## Work item
Restate the entries below word for word, omitting nothing.

## Source material
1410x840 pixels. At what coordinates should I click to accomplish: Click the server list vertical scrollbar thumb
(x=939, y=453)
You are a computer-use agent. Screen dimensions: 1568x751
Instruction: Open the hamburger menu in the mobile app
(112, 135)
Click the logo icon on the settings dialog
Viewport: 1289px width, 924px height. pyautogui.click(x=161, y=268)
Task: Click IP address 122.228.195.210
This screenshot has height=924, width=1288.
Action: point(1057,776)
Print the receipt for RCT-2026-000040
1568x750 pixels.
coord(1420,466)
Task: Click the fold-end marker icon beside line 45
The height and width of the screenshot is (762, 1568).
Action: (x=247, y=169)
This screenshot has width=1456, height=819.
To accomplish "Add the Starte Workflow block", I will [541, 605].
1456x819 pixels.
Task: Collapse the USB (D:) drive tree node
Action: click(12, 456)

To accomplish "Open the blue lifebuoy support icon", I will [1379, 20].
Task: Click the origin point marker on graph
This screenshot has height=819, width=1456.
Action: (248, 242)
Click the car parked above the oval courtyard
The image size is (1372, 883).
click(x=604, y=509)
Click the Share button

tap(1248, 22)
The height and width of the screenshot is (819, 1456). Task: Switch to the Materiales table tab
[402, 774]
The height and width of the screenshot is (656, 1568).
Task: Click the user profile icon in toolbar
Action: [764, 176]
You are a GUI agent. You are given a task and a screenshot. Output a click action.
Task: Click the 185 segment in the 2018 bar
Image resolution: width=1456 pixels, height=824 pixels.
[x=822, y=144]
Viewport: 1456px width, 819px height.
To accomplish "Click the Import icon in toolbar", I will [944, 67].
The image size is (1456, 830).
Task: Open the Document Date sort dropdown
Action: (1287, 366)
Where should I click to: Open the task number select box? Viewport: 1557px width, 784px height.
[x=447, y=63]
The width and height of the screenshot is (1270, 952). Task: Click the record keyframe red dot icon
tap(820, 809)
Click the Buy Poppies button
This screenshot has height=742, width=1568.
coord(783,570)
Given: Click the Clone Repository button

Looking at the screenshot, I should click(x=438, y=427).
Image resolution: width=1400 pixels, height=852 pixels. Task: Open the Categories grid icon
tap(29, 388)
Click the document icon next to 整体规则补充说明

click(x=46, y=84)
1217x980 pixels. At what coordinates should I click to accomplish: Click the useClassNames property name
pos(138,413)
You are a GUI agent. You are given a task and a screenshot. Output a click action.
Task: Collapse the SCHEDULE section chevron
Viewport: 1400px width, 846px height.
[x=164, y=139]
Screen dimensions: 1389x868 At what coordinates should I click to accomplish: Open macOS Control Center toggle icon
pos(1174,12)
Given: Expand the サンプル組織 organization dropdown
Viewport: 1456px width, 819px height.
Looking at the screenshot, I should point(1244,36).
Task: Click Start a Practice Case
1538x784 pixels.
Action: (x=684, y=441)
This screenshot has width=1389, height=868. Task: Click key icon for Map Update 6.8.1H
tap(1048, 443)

## Response to this task
1410x840 pixels. At what coordinates should I click to accomplish: Click the server list vertical scrollbar thumb
(x=939, y=453)
You are a computer-use agent. Screen dimensions: 1568x751
Instruction: Open the hamburger menu in the mobile app
(112, 135)
Click the logo icon on the settings dialog
Viewport: 1289px width, 924px height. pyautogui.click(x=161, y=268)
Task: Click IP address 122.228.195.210
This screenshot has height=924, width=1288.
Action: point(1057,776)
Print the receipt for RCT-2026-000040
1568x750 pixels.
coord(1420,466)
Task: Click the fold-end marker icon beside line 45
The height and width of the screenshot is (762, 1568).
Action: (x=247, y=169)
This screenshot has width=1456, height=819.
To accomplish "Add the Starte Workflow block", I will [541, 605].
1456x819 pixels.
Task: Collapse the USB (D:) drive tree node
Action: click(12, 456)

To accomplish "Open the blue lifebuoy support icon", I will [1379, 20].
Task: Click the origin point marker on graph
This screenshot has height=819, width=1456.
Action: (248, 242)
Click the car parked above the oval courtyard
The image size is (1372, 883).
click(x=604, y=509)
Click the Share button

tap(1248, 22)
The height and width of the screenshot is (819, 1456). Task: Switch to the Materiales table tab
[402, 774]
The height and width of the screenshot is (656, 1568).
Task: Click the user profile icon in toolbar
Action: [764, 176]
You are a GUI agent. You are given a task and a screenshot. Output a click action.
Task: Click the 185 segment in the 2018 bar
Image resolution: width=1456 pixels, height=824 pixels.
[x=822, y=144]
Viewport: 1456px width, 819px height.
To accomplish "Click the Import icon in toolbar", I will [944, 67].
The image size is (1456, 830).
Task: Open the Document Date sort dropdown
Action: (1287, 366)
Where should I click to: Open the task number select box? Viewport: 1557px width, 784px height.
[x=447, y=63]
The width and height of the screenshot is (1270, 952). Task: Click the record keyframe red dot icon
tap(820, 809)
Click the Buy Poppies button
This screenshot has height=742, width=1568.
coord(783,570)
Given: Click the Clone Repository button

Looking at the screenshot, I should click(x=438, y=427).
Image resolution: width=1400 pixels, height=852 pixels. Task: Open the Categories grid icon
tap(29, 388)
Click the document icon next to 整体规则补充说明

click(x=46, y=84)
1217x980 pixels. At what coordinates should I click to accomplish: Click the useClassNames property name
pos(138,413)
You are a GUI agent. You are given a task and a screenshot. Output a click action.
Task: Collapse the SCHEDULE section chevron
Viewport: 1400px width, 846px height.
[x=164, y=139]
Screen dimensions: 1389x868 At what coordinates should I click to accomplish: Open macOS Control Center toggle icon
pos(1174,12)
Given: Expand the サンプル組織 organization dropdown
Viewport: 1456px width, 819px height.
Looking at the screenshot, I should point(1244,36).
Task: Click Start a Practice Case
1538x784 pixels.
Action: (x=684, y=441)
This screenshot has width=1389, height=868. Task: Click key icon for Map Update 6.8.1H
tap(1048, 443)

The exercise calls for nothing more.